**DOCUMENT EXTRACT**
The orderly arrangement that Aquinas thinks must characterize any universe created by God involves an ascending scale of beings from
(1) inanimate and mindless physical things to
(2) living beings without minds, and
(3) minds that are somehow associated with animate bodies, and from them to
(4) spiritual beings — minds without bodies.
Etienne Gilson summarizes the argument by saying that “the general plan of creation would display a manifest gap, if there were no angels.” An orderly arrangement of the created universe involves “a hierarchy of created perfections” from the most perfect to the least perfect of creatures, i.e., from creatures that have the highest grade of being to creatures having the lowest. To this it must be added that all creatures share in the creaturely imperfection that consists in their dependence on God for their existence.
It is not surprising to find a reiteration of this reasoning by Dante who, in his Convivio, declared that, in an orderly universe, “the ascent and descent is by almost continuous steps, from the lowest form to the highest and from the highest to the lowest.”
Dante then went on to say that “between the angelic nature . . . and the human soul there is no intermediate step” as is also the case “between the human soul and the most perfect soul of the brute animals.”
The same line of reasoning can be found in the work of a seventeenth-century English empirical philosopher, John Locke. In Book III, Chapter VI, Section 12 of his Essay Concerning Human Understanding, Locke observed that
in all the visible corporeal world we see no chasms or gaps.. . . Down from us the descent is by easy steps. . . . There are some brutes that seem to have as much reason and knowledge as some that are called men; and the animal and vegetable kingdoms are so nearly joined that, if you will take the lowest of one and the highest of the other, there will scarce be perceived any great difference between them; and so on until we come to the lowest and most unorganical parts of matter, we shall find that the several species are linked together, and differ but in almost insensible degrees.
In the light of this observation, Locke then continued as follows:
When we consider the infinite power and wisdom of the Maker, we have reason to think that it is suitable to the magnificent harmony of the universe, and the great design and infinite goodness of the architect, that the species of creature should also, by gentle degrees, ascend upwards from us towards his infinite perfection, as we see them gradually descend from us downwards.
Locke repeated this argument in Book IV, Chapter XVI, Section 12 of his Essay, but there he pointed out that, since the reasoning rests on the principle of analogy, the conclusion it reaches concerning the existence of angels is at best only probable, not certain. On this point, he differed from his philosophical contemporary and opponent, Gottfried Wilhelm Leibnitz, who employed similar reasoning but regarded it as establishing the conclusion with certitude.
In the same century, Sir Thomas Browne, in his Religio Medici, expressed wonder that “so many learned heads should so far forget their metaphysics, and destroy the ladder and scale of creatures, as to question the existence of spirits.” This line of thought generally prevailed in the following century, too, and not exclusively in philosophical circles, though undoubtedly under the influence of John Locke.
The essayist Joseph Addison wrote, in one of his occasional papers, that
if the notion of a gradual rise in beings from the meanest to the most high be not a vain imagination, it is not improbable that an angel looks down upon a man, as a man doth upon a creature which approaches the nearest to the rational nature.
The poet Alexander Pope, in his Essay on Man, exclaimed:
Vast chain of being! which from God began, Natures aethereal, human, angel, man, Beast, bird, fish, insect, what no eye can see, No glass can reach.
And a great American statesman, John Adams, echoed Pope, maintaining that “Nature, which has established a chain of being and a universal order in the universe, descending from angels to microscopic animalcules, has ordained that no two objects shall be perfectly alike and no two creatures perfectly equal.”

**TO DO**
• a. Answer these questions from the passage on the chain of being:
(i) In which work did Dante describe the ascent and descent in an orderly universe?
(ii) According to Locke in Book IV, how certain is the conclusion about the existence of angels?
(iii) In which work did Alexander Pope write "Vast chain of being!"?
• b. Decide whether each statement agrees with the passage on the chain of being, and quote the words of the passage that decide it:
(i) Leibnitz held that the reasoning establishes its conclusion with certitude.
(ii) Sir Thomas Browne's remark about "the ladder and scale of creatures" appears in his Essay Concerning Human Understanding.
(iii) The highest level in Aquinas's ascending scale consists of minds associated with animate bodies.

**GIVEN RECORDS**
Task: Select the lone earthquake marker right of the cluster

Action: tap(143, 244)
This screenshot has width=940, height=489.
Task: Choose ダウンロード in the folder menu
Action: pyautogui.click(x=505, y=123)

* * *

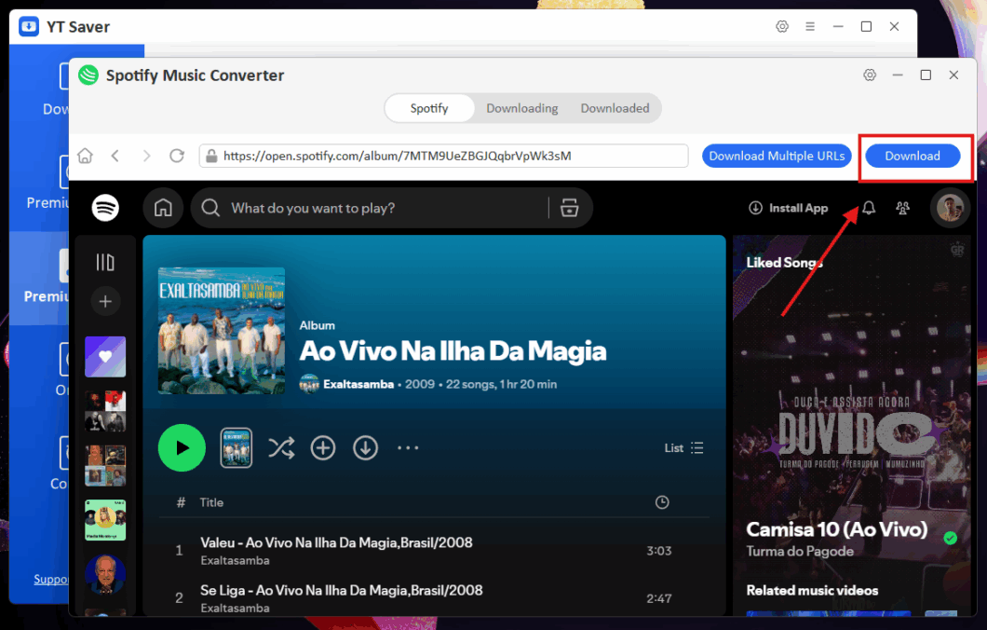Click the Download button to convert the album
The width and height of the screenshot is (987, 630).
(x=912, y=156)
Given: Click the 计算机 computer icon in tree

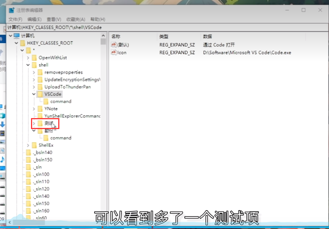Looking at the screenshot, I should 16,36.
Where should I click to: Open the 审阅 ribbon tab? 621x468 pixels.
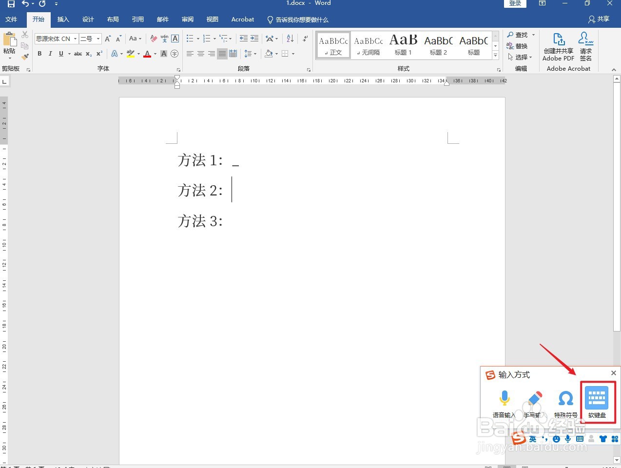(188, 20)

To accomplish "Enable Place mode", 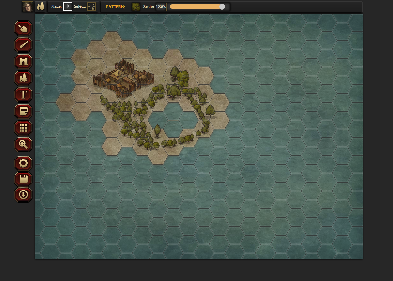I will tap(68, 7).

--

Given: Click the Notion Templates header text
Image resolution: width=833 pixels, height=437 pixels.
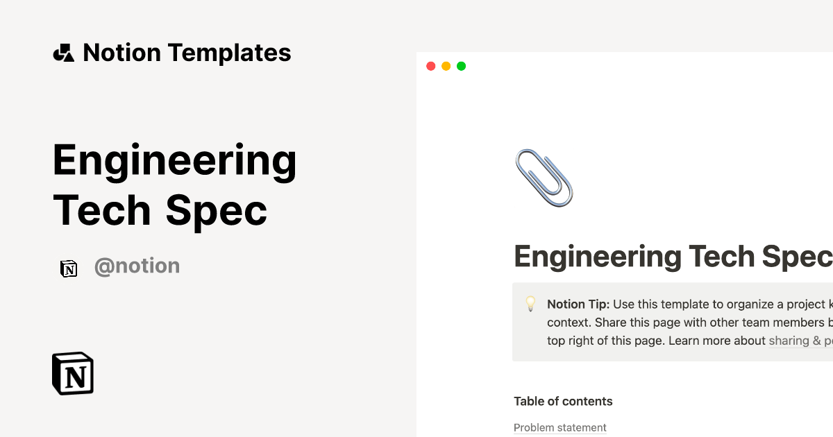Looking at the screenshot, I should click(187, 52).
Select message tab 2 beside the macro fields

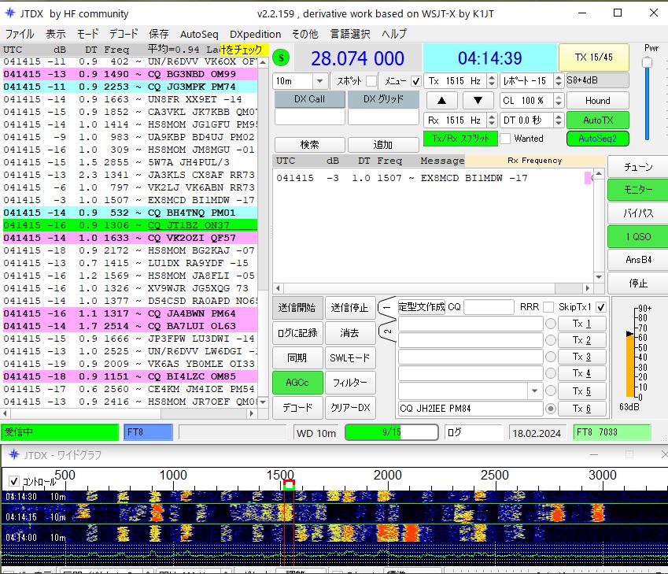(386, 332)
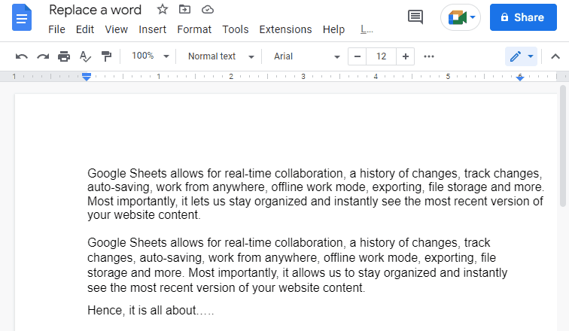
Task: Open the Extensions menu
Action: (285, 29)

**ANSWERS TO THIS EXERCISE**
• a.
(i) His Convivio.
(ii) It is at best only probable, not certain.
(iii) His Essay on Man.

• b.
(i) Yes: "who employed similar reasoning but regarded it as establishing the conclusion with certitude."
(ii) No: "Sir Thomas Browne, in his Religio Medici, expressed wonder"
(iii) No: "(4) spiritual beings — minds without bodies."